Supplied text —
— Start —

One of the especially dangerous things it does is imply -ffinite-math-only, which allows explicit NaN tests to pretend that no NaNs ever exist. That's bad news for any code that explicitly handles NaNs. It would try to test for NaN, but the test will lie through its teeth and claim that nothing is ever NaN, even when it is.

This can have really obvious results, such as letting NaN bubble up to the user when previously they would have been filtered out at some point. That's bad of course, but probably you'll notice and fix it.

A more insidious problem arises when NaN checks were there for error checking, for something that really isn't supposed to ever be NaN. But perhaps through some bug, bad data, or through other effects of -ffast-math, it becomes NaN anyway. And now you're not checking for it, because by assumption nothing is ever NaN, so isnan is a synonym of false. Things will go wrong, spuriously and long after you've already shipped your software, and you will get an "impossible" error report - you did check for NaN, it's right there in the code, it cannot be failing! But it is, because someone someday added -ffast-math to the flags, maybe you even did it yourself, not knowing fully what it would do or having forgotten that you used a NaN check.

— End —

Pointing records for text and elements:
— Start —

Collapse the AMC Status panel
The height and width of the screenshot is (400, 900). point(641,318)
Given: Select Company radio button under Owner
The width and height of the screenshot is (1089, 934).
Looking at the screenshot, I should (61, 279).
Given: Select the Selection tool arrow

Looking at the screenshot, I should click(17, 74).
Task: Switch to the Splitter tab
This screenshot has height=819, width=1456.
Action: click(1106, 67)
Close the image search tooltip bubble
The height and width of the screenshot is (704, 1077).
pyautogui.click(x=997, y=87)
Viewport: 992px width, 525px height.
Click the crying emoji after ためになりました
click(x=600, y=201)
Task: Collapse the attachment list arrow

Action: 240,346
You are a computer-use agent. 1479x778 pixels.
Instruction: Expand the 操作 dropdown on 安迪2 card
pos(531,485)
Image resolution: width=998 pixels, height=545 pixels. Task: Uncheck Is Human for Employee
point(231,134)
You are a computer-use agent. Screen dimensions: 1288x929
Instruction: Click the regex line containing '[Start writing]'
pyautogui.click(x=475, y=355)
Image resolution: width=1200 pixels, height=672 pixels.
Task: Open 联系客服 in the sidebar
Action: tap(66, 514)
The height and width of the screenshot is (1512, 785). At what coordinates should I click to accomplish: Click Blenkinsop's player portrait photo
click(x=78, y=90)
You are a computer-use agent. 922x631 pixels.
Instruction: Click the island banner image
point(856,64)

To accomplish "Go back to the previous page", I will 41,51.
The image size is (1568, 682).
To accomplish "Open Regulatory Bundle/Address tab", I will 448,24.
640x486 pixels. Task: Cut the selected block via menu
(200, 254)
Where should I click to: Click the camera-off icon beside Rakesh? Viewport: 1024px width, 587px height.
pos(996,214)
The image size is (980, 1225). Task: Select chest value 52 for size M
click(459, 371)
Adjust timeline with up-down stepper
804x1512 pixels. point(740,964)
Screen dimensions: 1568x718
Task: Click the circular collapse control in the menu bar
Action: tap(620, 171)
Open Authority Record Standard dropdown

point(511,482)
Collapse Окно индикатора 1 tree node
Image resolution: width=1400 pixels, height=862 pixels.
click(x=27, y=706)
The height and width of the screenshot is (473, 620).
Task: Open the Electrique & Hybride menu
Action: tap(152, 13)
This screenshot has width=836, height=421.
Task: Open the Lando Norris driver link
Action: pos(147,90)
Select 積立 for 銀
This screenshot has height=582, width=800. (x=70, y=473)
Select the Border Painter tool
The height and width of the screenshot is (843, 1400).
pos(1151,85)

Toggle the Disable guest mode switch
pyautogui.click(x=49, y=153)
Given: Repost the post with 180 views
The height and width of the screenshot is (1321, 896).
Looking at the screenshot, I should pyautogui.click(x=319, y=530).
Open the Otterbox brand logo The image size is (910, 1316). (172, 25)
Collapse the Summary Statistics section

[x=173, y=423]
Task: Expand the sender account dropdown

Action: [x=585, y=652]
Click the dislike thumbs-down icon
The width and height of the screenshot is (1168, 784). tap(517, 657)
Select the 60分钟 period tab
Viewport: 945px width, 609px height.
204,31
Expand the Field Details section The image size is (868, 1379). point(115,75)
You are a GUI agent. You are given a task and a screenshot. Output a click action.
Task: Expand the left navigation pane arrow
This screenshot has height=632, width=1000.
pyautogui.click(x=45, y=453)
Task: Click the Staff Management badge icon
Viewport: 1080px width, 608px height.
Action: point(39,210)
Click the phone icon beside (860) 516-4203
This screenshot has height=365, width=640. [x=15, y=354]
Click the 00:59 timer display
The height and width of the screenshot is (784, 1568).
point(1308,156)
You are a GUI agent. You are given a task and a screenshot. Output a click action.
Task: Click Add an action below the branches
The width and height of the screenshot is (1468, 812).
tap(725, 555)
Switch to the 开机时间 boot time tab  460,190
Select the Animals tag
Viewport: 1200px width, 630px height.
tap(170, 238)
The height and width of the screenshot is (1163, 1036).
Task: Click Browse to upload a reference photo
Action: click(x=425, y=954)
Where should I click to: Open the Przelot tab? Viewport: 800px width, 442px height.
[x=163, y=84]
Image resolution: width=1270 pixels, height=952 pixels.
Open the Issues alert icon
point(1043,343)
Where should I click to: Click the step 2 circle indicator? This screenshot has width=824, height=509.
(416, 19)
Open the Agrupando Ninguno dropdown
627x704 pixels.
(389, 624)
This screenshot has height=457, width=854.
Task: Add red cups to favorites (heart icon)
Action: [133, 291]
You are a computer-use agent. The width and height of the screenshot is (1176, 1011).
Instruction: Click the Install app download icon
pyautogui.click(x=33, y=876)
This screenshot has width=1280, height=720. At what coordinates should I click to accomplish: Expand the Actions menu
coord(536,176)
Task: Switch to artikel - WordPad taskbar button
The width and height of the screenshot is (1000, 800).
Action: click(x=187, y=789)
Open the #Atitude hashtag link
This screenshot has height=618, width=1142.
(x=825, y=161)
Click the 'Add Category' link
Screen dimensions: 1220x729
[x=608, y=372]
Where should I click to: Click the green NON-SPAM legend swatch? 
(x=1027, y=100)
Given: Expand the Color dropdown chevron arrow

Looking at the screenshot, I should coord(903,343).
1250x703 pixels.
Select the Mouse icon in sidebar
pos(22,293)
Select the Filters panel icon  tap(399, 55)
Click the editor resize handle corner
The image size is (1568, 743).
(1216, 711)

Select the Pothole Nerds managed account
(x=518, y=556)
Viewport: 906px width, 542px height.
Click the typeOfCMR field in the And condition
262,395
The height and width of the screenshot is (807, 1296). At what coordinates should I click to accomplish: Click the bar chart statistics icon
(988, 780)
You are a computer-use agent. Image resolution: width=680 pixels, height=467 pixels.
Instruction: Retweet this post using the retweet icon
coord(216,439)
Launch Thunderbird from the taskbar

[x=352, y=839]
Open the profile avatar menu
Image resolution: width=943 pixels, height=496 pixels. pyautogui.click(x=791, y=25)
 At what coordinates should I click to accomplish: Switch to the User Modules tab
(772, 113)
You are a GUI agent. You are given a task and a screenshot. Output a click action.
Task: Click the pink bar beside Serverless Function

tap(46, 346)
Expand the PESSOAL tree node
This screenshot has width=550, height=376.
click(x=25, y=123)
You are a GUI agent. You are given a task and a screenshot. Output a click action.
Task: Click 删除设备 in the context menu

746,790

— End —

Instruction 1 —
List every possible cause that the passage on NaN checks gives for a value becoming NaN anyway.
Instruction 2 —
Rewrite the listing lines, everything from the one containing "Switch to the 开机时间" down to the one containing "[x=163, y=84]", as a JSON list of strings with one string per line and blank lines omitted.
The passage and the listing are unrelated to each other.

Reply 1 —
- some bug
- bad data
- other effects of -ffast-math

Reply 2 —
[
  "Switch to the 开机时间 boot time tab  460,190",
  "Select the Animals tag",
  "Viewport: 1200px width, 630px height.",
  "tap(170, 238)",
  "The height and width of the screenshot is (1163, 1036).",
  "Task: Click Browse to upload a reference photo",
  "Action: click(x=425, y=954)",
  "Where should I click to: Open the Przelot tab? Viewport: 800px width, 442px height.",
  "[x=163, y=84]"
]